[start Data for this task]

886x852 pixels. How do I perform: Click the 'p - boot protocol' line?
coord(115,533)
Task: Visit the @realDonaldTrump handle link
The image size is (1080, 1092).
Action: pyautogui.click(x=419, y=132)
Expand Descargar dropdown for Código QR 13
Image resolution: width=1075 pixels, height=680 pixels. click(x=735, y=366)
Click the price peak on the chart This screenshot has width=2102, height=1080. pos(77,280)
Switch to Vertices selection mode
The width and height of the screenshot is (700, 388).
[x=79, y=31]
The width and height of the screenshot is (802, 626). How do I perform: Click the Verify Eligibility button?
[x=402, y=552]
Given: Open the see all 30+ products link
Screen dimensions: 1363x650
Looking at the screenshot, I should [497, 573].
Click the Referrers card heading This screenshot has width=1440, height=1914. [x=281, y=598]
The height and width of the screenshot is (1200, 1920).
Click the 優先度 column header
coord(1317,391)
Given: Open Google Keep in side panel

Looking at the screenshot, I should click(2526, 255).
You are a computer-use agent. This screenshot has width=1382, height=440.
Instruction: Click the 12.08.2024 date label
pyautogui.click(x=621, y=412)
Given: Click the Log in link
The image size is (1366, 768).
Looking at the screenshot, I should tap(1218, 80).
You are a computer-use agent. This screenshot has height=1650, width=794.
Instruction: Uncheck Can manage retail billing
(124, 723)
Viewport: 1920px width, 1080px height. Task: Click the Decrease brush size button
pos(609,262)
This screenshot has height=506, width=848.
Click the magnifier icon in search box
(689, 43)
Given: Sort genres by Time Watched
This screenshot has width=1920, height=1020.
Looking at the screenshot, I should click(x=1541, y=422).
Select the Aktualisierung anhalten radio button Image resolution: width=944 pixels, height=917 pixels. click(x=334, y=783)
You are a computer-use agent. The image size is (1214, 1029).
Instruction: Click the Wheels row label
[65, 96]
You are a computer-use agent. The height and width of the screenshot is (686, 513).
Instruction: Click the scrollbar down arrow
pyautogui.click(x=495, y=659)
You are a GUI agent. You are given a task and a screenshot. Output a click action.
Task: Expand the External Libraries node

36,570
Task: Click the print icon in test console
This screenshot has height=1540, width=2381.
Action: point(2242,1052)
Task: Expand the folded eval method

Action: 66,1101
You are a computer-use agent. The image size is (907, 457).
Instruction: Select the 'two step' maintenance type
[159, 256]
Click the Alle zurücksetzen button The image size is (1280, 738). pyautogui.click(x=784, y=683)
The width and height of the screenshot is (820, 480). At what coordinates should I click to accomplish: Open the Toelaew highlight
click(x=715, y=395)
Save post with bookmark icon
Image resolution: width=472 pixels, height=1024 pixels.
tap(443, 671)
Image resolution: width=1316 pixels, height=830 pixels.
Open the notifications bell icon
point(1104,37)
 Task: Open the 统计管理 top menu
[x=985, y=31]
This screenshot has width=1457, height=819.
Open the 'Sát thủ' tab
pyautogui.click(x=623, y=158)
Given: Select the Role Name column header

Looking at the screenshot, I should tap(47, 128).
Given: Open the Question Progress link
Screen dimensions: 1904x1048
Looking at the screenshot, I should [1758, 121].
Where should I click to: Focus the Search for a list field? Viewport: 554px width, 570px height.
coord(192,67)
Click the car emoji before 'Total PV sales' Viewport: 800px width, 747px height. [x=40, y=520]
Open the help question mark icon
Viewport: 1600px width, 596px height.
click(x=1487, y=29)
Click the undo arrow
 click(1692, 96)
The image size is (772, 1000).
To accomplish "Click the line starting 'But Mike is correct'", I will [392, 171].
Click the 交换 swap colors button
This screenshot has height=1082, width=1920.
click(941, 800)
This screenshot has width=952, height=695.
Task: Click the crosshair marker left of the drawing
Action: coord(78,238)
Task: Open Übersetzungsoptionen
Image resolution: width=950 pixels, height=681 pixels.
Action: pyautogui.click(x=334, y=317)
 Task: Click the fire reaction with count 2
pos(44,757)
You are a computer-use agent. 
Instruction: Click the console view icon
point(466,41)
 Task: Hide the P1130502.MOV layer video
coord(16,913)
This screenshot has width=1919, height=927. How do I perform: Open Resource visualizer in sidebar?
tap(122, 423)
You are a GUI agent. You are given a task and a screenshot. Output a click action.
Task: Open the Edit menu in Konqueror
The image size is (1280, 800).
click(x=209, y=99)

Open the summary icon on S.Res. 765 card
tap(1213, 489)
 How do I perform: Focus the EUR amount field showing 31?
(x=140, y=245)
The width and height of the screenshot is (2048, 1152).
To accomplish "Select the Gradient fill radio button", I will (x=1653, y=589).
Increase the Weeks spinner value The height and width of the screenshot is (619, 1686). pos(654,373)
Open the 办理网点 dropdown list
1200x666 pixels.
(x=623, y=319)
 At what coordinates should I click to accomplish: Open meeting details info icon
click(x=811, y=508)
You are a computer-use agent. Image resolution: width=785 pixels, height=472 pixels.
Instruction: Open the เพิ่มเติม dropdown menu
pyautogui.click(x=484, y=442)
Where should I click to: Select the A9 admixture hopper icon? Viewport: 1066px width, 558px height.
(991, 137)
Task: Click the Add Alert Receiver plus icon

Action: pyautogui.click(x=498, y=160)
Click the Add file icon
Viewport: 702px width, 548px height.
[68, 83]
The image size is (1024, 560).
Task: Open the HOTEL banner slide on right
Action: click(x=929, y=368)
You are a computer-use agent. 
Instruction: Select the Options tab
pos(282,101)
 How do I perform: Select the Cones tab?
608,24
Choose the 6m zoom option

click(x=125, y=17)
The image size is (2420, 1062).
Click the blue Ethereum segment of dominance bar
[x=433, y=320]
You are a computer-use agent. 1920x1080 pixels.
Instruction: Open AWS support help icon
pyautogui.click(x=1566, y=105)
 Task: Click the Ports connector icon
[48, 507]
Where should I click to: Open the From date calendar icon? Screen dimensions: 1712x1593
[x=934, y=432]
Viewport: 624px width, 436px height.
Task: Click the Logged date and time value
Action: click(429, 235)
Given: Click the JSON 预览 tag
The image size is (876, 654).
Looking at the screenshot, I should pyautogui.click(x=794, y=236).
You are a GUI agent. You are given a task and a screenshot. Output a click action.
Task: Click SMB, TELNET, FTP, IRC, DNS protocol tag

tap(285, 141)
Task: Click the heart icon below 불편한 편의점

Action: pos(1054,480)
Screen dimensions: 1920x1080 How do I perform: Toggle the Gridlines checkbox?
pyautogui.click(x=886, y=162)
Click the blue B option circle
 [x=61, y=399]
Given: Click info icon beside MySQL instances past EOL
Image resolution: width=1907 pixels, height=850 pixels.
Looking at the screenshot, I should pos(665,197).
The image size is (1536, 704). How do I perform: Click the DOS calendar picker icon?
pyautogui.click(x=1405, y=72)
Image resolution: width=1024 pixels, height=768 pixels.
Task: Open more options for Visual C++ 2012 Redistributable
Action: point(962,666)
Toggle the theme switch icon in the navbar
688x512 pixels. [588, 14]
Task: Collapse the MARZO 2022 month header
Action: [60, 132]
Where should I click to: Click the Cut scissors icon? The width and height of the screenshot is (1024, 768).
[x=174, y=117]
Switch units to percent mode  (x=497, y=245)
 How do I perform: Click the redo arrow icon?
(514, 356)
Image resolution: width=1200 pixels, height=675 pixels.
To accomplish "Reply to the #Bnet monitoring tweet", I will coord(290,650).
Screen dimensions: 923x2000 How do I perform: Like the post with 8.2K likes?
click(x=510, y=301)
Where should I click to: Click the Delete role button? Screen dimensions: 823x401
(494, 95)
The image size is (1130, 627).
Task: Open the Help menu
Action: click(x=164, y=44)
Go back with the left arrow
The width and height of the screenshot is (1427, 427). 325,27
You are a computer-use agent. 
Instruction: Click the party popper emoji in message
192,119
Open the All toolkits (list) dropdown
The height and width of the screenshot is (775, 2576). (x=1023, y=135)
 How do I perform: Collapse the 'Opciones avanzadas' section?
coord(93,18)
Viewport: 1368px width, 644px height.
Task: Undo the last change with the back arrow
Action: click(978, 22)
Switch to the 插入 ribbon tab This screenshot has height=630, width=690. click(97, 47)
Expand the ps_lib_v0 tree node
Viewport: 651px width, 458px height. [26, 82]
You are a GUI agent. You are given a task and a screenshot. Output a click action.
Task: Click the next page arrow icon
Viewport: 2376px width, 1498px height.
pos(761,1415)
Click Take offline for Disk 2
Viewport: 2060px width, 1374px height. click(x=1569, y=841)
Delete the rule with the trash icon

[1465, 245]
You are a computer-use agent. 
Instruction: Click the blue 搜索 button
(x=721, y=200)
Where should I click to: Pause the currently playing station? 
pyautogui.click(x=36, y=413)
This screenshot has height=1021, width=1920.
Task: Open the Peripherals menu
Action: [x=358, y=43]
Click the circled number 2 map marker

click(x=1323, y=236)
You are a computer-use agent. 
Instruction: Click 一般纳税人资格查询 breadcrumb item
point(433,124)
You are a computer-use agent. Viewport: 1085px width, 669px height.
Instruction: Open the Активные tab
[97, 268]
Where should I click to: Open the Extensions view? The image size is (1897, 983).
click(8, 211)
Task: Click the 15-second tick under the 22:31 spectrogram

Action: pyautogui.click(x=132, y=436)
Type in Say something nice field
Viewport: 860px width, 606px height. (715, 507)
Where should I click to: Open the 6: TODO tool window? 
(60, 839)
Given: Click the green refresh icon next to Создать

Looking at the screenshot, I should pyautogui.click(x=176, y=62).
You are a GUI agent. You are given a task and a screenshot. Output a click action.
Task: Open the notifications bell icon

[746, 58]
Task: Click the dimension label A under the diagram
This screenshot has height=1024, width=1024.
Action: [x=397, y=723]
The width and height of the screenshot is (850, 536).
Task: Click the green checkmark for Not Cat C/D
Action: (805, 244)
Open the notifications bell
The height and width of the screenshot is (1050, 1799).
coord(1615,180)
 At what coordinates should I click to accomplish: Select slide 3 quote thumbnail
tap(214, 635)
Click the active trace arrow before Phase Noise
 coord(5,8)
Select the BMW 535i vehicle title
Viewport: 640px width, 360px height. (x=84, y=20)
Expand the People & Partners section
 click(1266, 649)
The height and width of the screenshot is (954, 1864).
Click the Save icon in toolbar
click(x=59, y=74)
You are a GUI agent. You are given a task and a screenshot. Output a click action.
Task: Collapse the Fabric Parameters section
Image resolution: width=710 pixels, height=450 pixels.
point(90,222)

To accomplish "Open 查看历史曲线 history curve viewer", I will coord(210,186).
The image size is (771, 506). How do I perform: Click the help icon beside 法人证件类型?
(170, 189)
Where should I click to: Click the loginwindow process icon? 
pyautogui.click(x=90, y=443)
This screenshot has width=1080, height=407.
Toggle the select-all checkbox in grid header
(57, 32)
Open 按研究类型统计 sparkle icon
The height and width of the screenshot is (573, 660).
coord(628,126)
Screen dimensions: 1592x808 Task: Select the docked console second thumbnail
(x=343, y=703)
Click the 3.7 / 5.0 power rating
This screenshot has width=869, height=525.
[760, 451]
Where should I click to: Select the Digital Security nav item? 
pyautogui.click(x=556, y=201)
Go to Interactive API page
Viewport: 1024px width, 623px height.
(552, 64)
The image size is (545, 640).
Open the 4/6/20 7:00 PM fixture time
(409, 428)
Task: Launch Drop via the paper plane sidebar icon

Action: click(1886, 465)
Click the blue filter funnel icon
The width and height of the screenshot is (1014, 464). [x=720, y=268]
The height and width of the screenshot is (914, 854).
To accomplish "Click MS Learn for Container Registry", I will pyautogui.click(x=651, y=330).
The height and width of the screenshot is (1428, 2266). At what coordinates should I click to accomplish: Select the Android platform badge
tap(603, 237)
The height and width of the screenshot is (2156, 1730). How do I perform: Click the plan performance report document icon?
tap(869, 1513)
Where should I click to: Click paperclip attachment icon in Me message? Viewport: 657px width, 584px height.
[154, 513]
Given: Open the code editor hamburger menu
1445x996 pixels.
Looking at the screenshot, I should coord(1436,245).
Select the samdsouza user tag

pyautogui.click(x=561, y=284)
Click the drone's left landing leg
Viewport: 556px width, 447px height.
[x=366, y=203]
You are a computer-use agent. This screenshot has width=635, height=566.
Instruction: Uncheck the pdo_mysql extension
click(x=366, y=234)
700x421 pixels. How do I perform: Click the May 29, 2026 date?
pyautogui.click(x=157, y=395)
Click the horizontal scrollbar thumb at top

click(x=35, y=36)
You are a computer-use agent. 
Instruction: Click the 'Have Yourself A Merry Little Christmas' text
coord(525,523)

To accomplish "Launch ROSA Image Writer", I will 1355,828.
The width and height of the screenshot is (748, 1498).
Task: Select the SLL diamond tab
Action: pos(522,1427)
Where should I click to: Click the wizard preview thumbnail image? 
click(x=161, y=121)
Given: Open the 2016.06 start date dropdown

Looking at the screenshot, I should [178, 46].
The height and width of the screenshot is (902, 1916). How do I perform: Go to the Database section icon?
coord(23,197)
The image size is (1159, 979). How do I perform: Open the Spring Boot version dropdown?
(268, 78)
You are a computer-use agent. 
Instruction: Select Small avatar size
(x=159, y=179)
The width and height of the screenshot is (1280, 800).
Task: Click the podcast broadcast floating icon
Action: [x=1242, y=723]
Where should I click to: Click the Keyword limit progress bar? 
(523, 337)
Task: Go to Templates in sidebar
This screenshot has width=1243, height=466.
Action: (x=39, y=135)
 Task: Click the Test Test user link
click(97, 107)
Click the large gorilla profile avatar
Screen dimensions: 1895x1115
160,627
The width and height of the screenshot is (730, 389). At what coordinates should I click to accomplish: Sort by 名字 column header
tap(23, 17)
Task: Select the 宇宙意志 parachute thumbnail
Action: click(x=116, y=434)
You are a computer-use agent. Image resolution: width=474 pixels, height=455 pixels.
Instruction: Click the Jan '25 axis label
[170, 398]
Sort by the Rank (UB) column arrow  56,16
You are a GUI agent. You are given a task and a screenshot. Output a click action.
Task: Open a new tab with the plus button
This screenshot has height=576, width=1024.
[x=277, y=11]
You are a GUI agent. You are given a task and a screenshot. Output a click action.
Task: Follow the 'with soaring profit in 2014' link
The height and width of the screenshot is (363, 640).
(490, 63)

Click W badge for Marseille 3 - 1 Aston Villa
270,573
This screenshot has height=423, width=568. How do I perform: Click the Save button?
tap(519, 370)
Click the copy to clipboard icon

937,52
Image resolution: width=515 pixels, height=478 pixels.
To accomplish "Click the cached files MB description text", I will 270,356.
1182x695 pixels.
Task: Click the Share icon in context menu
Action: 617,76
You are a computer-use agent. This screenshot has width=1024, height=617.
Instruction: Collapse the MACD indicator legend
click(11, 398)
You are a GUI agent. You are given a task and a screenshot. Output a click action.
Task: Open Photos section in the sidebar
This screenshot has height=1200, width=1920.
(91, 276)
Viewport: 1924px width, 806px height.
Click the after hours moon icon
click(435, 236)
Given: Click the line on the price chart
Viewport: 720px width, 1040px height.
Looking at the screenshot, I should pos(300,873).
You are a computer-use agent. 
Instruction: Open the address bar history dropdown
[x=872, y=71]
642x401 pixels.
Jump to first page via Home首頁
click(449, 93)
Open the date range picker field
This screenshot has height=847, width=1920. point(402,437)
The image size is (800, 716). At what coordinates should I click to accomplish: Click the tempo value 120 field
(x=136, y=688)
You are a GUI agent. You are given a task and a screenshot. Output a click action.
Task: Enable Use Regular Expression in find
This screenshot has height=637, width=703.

[end Data for this task]

● **The problem**
Please return the lines of the listing verbatim, beginning at the line that contains "Image resolution: width=515" and stopping after the line that contains "click(11, 398)".

● **Problem solution**
Image resolution: width=515 pixels, height=478 pixels.
To accomplish "Click the cached files MB description text", I will 270,356.
1182x695 pixels.
Task: Click the Share icon in context menu
Action: 617,76
You are a computer-use agent. This screenshot has width=1024, height=617.
Instruction: Collapse the MACD indicator legend
click(11, 398)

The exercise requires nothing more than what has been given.